Com a prorrogação, o alerta se volta também para o campo social, diante do impacto na manutenção dos postos de trabalho em Araxá e do efeito cascata na cadeia produtiva regional. No último mês, a Mosaic informou que segue monitorando a evolução do mercado e os preços das matérias-primas, ajustando os planos de produção conforme a demanda. Para os colaboradores afetados, a companhia confirmou a concessão de férias e a realização de manutenções pontuais nas plantas durante o período.

Além da operação em Araxá, em novembro do ano passado, a Mosaic paralisou atividades no complexo de mineração em Salitre de Minas, distrito de Patrocínio, no Alto Paranaíba. Na época, a multinacional se pronunciou alegando que os motivos estariam atrelados ao estoque de minério na planta de Araxá, que segundo fontes locais, opera em máxima capacidade. Já o sindicato Metabase, que acompanha os impactos da pausa, pontuou que a interrupção na operação seria em razão de uma suposta estratégia de redução de custos.

Sequência de interrupções alimenta teses de venda

Fontes do mercado, entretanto, especulam que a interrupção possa estar relacionada ao desejo de negociar a venda de plantas para outras corporações. O cenário remete ao ocorrido em janeiro de 2025, quando a multinacional se desfez da unidade de mineração em Patos de Minas, também no Alto Paranaíba, que enfrentava um período de inatividade antes da conclusão do negócio.

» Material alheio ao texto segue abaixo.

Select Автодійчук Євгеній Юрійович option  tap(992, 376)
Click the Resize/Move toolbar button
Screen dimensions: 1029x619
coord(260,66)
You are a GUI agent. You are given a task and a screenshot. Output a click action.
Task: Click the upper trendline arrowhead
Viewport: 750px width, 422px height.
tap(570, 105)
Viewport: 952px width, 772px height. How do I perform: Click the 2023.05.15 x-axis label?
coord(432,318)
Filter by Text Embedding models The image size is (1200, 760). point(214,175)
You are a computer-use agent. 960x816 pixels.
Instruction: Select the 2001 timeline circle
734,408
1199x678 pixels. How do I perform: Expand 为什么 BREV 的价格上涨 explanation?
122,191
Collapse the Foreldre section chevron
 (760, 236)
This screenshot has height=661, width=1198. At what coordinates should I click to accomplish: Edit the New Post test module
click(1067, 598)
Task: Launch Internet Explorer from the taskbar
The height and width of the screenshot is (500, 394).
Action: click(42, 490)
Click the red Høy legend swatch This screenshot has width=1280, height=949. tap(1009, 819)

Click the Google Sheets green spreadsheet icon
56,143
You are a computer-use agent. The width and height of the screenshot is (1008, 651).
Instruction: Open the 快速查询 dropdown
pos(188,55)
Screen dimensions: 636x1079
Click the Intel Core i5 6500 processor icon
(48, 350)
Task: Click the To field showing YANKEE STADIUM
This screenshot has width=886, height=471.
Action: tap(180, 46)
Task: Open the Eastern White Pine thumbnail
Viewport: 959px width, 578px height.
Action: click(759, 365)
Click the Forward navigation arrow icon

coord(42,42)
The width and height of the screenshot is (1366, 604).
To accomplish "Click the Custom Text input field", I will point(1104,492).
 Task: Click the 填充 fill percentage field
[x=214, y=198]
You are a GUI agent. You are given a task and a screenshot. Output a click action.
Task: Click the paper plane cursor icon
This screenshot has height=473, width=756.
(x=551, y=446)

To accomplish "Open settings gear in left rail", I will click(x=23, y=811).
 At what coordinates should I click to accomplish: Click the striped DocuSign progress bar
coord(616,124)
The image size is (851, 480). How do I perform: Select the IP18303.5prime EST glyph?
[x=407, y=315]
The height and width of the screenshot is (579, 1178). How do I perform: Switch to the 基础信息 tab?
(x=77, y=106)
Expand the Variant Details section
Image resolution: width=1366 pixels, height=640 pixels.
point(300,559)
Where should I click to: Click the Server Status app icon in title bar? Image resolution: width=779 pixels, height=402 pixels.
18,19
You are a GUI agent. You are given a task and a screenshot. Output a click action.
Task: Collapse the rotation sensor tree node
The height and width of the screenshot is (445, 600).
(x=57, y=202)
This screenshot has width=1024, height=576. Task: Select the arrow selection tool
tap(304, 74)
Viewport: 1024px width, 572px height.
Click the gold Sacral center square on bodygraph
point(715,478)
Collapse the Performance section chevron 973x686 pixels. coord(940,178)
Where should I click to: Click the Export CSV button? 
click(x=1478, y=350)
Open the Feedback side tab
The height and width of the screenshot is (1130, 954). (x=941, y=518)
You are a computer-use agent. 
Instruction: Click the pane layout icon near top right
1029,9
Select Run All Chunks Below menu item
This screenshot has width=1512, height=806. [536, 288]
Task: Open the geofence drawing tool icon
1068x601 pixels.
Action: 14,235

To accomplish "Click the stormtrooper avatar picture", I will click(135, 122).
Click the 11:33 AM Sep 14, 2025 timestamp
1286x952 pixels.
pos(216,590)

Embora tenha assegurado o caráter temporário da medida em novembro de 2025, a multinacional adotou uma postura mais reservada nesta nova etapa. Procurada também para falar sobre os persistentes rumores de venda no Estado, a Mosaic optou por não comentar o assunto.

Destaque no setor de fertilizantes, a Mosaic tem em Minas Gerais uma das bases de força da atuação no País. A companhia opera de forma integrada da mina ao centro de distribuição, tendo o território mineiro como seu principal hub de fosfato.

Com operações de peso em Araxá, Tapira, Patrocínio e Uberaba, a multinacional impacta significativamente a economia do Triângulo Mineiro e do Alto Paranaíba, onde a produção de insumos minerais gera emprego e renda para dezenas de famílias.